90b terminara no meio da resposta de Abaye à pergunta sobre por que a Mishná precisou usar o verbo "guardar" (hamatznia) em vez de simplesmente "transporta". Confirmado via Sefaria, 91a não abre nenhum novo assunto: dá continuidade direta a essa mesma sugya, com uma nova consideração sobre a resposta de Abaye, seguida de uma sequência de sugyot relacionadas sobre a mesma Mishná.
Poderias pensar que ele, ao esquecer o motivo, anulou por completo o seu pensamento original de guardá-lo — por isso a Guemará nos ensina: todo aquele que age sem uma intenção específica presente no momento, age ainda segundo a intenção primeira.

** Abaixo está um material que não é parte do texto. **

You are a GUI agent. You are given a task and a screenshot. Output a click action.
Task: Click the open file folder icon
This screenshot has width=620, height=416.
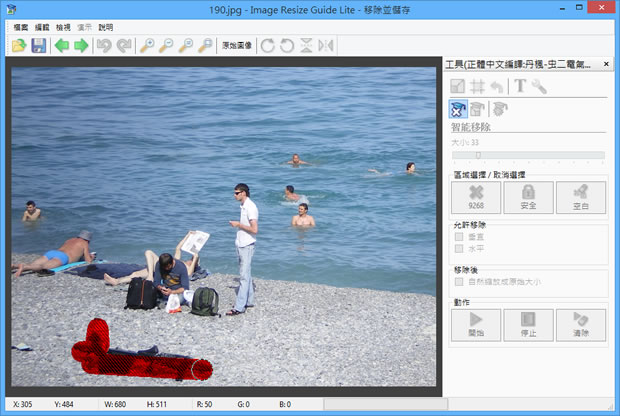(x=19, y=46)
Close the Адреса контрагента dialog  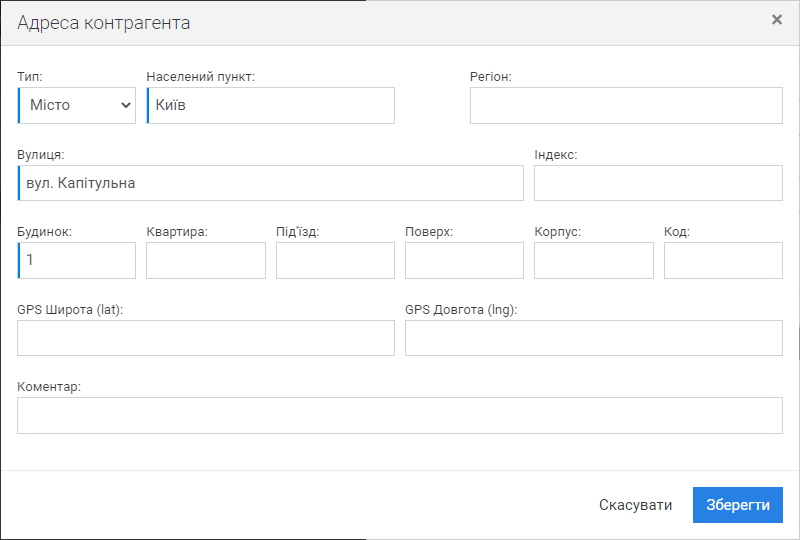pos(777,19)
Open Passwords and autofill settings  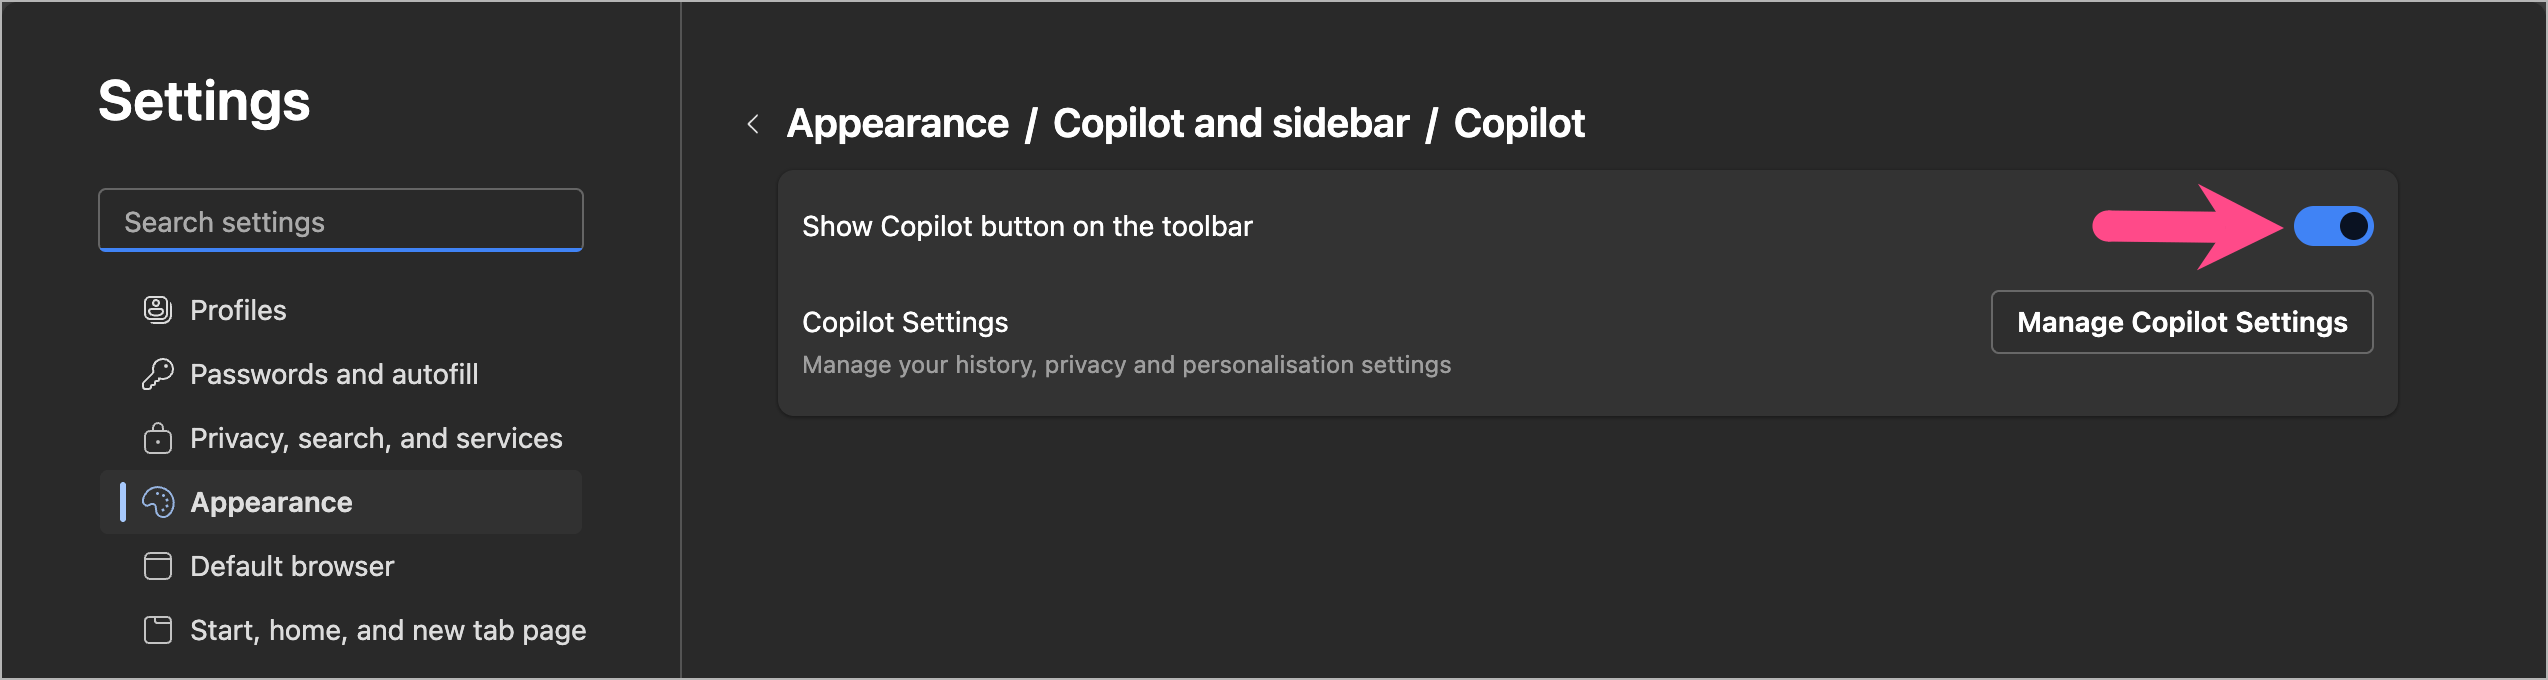(x=334, y=374)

Continuando diretamente a resposta de Abaye dada ao final de 90b, a Guemará antecipa e refuta uma objeção: poderia se pensar que, ao esquecer por que havia guardado o item, a pessoa anulou completamente sua intenção original, de modo que o transporte subsequente não teria nenhuma intenção significativa por trás dele — nem a de guardar (já esquecida) nem a de transportar (feita sem propósito declarado). A Guemará ensina que não é assim: o esquecimento não anula a intenção original; toda pessoa que age sem uma intenção específica no momento presume-se que ainda age segundo a sua intenção primeira, e por isso permanece responsável em qualquer quantidade.
"'Poderias pensar'" — visto que ele esqueceu, no momento do transporte para fora, não estando lembrado do momento em que o guardou. "'Anulou o seu pensamento'" — e não há aqui nem a importância do pensamento de guardar, nem a importância do pensamento de transportar para fora. "'Isso nos ensina'" — que todo aquele que age sem especificação age segundo a intenção primeira, e permanece na sua importância original.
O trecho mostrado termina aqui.